There is some scant evidence of a straight edge opening, so when I made my own coat, I opted for something between the two. I choose a deep V neck that has only the very slightest curve to it. Unfortunately, my entire coat came out too large, so that neckline opens up too much and the whole thing wants to slide off my shoulders. (Fortunately, I already have cloth with which to craft a new outergarment at some point.)

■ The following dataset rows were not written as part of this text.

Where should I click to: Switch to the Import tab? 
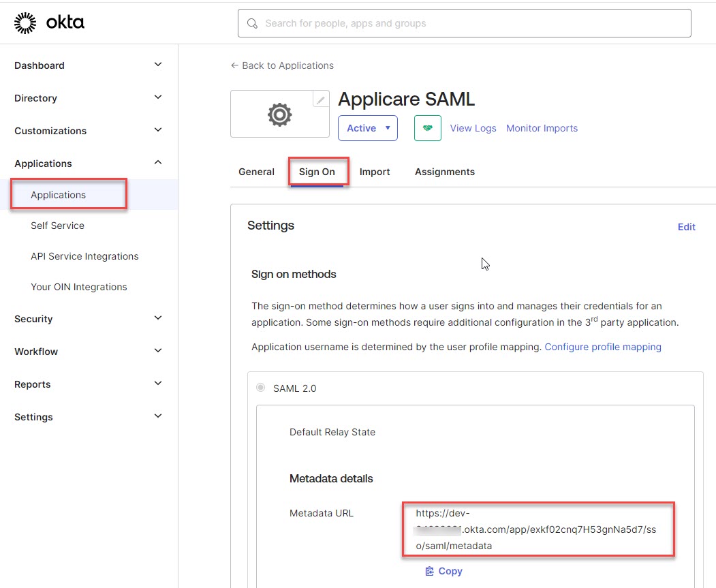[x=375, y=172]
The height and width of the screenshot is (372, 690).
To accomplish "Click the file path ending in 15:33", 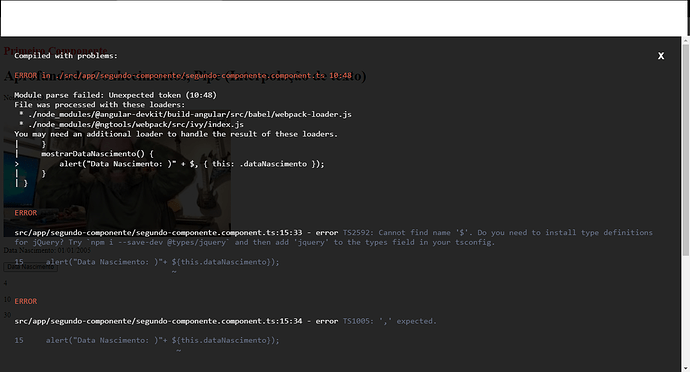I will point(158,232).
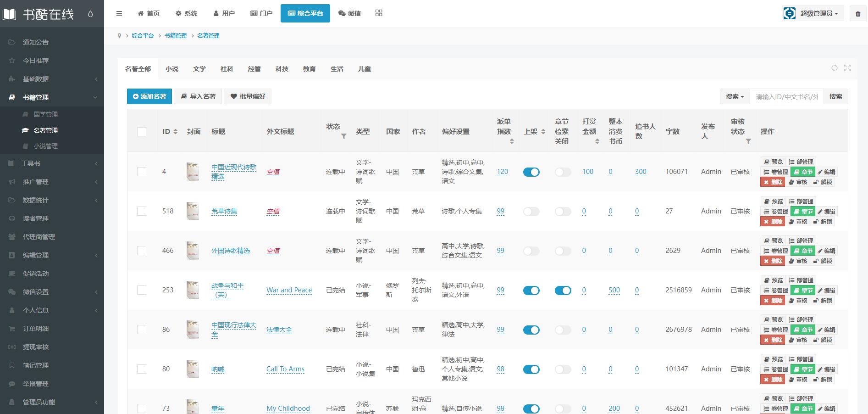Click the 添加名著 button
The image size is (868, 414).
149,96
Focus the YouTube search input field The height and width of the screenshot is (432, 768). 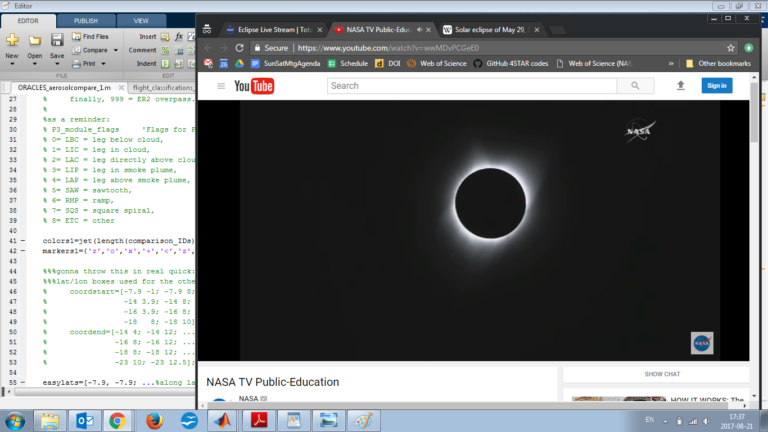(x=470, y=86)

I think the most brilliant reconstruction I have seen so far is offered by a reenactor named Louise Archer. She gave me permission to share her work here. Her coat is which is made from a Herdwick diamondtwill wool and in her detail photos you can see she has a Dublin scarf. That is made from Manx Loghtan wool! (I cannot express how much I love her choices, and how lucky I think she is to find these wools to work with.) Her coat comes to the neckline, as would a straight-opening male caftan. She can fasten it at the top for warmth, OR just use the brooch further down, which allows it to open at the top around her brooches and bling. This is practical the similarities to the proposed male garment make it make a great deal of sense. Beyond that, this construction (or anything with a straight edged front) also makes it somewhat similar to items from nearby cultures (such as Frankish or Saxon women's coats).
Beyond her wonderful coat, I also wanted to point out the photo of her Dublin style cap. This very will illustrates one of the points I made a few days ago in my article on the facts we have about headcoverings from the Viking Age (that being that all of the extant examples are actually very, very tiny).
I really love this work and look forward to seeing more from Louise.